Kutipan Pilihan:
Selasa 27 Feb 2018 16:44 WIB

Rektor UGM: Tunjangan Profesor Dipangkas, Positif Saja

Kebijakan tersebut menimbulkan kegelisahan dan perdebatan antar profesor.

Rep: Gumanti Awaliyah/ Red: Winda Destiana Putri
Profesor mengajar/ilustrasi
Foto: Pixabay
Profesor mengajar/ilustrasi

REPUBLIKA.CO.ID, JAKARTA -- Rektor Universitas Gadjah Mada (UGM) Prof. Panut Mulyono menganggap, rencana pemangkasan tunjangan kehormatan bagi profesor yang tidak produktif menulis jurnal internasional adalah pemacu untuk terus maju. Meskipun menurut dia, kebijakan tersebut menimbulkan kegelisahan dan perdebatan antar profesor di perguruan tinggi.

"Kalau saya ambil positif saja. Karena profesor itu memang tugasnya seperti demikian, ini toh tidak serta merta (sebelumnya sudah ada sosialisasi)," kata Prof Manut di Bali Room Hotel Indonesia Kempinski, Selasa (27/2).

Baris Data:
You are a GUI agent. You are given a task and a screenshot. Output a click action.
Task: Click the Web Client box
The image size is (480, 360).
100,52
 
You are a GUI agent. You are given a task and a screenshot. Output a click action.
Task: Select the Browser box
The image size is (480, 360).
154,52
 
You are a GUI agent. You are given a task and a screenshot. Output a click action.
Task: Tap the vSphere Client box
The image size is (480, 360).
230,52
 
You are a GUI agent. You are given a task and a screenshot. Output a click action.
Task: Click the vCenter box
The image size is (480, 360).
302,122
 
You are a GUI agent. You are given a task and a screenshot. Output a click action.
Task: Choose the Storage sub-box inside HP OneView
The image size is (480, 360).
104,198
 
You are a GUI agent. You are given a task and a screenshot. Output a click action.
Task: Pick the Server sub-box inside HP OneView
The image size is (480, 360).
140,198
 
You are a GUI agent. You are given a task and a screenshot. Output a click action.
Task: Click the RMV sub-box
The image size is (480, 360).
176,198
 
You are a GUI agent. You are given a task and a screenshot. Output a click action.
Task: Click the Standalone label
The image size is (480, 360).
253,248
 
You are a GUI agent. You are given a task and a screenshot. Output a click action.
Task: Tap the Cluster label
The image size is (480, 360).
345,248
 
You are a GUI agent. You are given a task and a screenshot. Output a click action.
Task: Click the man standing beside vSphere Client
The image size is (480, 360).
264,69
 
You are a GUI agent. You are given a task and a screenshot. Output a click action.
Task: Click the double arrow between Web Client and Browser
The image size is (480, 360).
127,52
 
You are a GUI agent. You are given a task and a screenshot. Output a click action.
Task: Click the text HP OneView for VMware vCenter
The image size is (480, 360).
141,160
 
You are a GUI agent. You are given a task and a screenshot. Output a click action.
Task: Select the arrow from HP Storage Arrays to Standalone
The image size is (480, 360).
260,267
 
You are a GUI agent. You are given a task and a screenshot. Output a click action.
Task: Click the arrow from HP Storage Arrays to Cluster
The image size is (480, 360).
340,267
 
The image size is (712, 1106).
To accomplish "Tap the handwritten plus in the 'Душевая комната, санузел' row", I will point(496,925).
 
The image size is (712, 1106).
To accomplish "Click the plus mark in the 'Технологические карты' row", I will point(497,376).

Daftar Soal:
A. Sebutkan semua baris pada daftar yang memuat kata "will", dan perhatikan bahwa huruf besar dan kecil dibedakan.
B. Tolong lanjutkan berita tentang pemangkasan tunjangan profesor setelah kalimat terakhirnya.

Jawaban Tugas:
A.
To accomplish "Tap the handwritten plus in the 'Душевая комната, санузел' row", I will point(496,925).
To accomplish "Click the plus mark in the 'Технологические карты' row", I will point(497,376).

B.
Saat ini di UGM, kata dia, pihaknya tengah mengevaluasi profesor-profesor mana saja yang telah memenuhi syarat sesuai dengan Permenristekdikti 20/2017 tentang Pemberian Tunjangan Profesi Dosen, dan Tunjangan Kehormatan Profesor. Sebab, menurut Panut, saat ini ada puluhan profesor UGM yang juga kurang menulis jurnal internasional.

"Profesor kami ada sekitar 340 profesor. Dan ada puluhan yang masih kurang dan tidak memuji syarat aturan yang ada. Kami akan dorong mereka untuk bisa produktif," jelas Panut.

Dia menerangkan, jika diteliti lebih dalam dan rinci, aturan yang termaktub dalam Permenristekdikti 20/2017 tidak memberatkan profesor. Sebab profesor atau guru besar tidak mesti menjadi peneliti utama, tetapi juga bisa menjadi peneliti kedua.

"Syaratnya mudah bagi saya, kan bisa jadi peneliti kedua dengan cara memberi bimbingan kepada mahasiswa," kaya Panut.

Kendati demikian, jelas dia, di UGM ada beberapa profesor yang tidak mendapatkan jatah bimbingan mahasiswa jenjang strata 3 (S3). Namun memang, mayoritas profesor UGM yang tidak menulis menulis jurnal beralasan disibukkan dengan kegiatan lainnya.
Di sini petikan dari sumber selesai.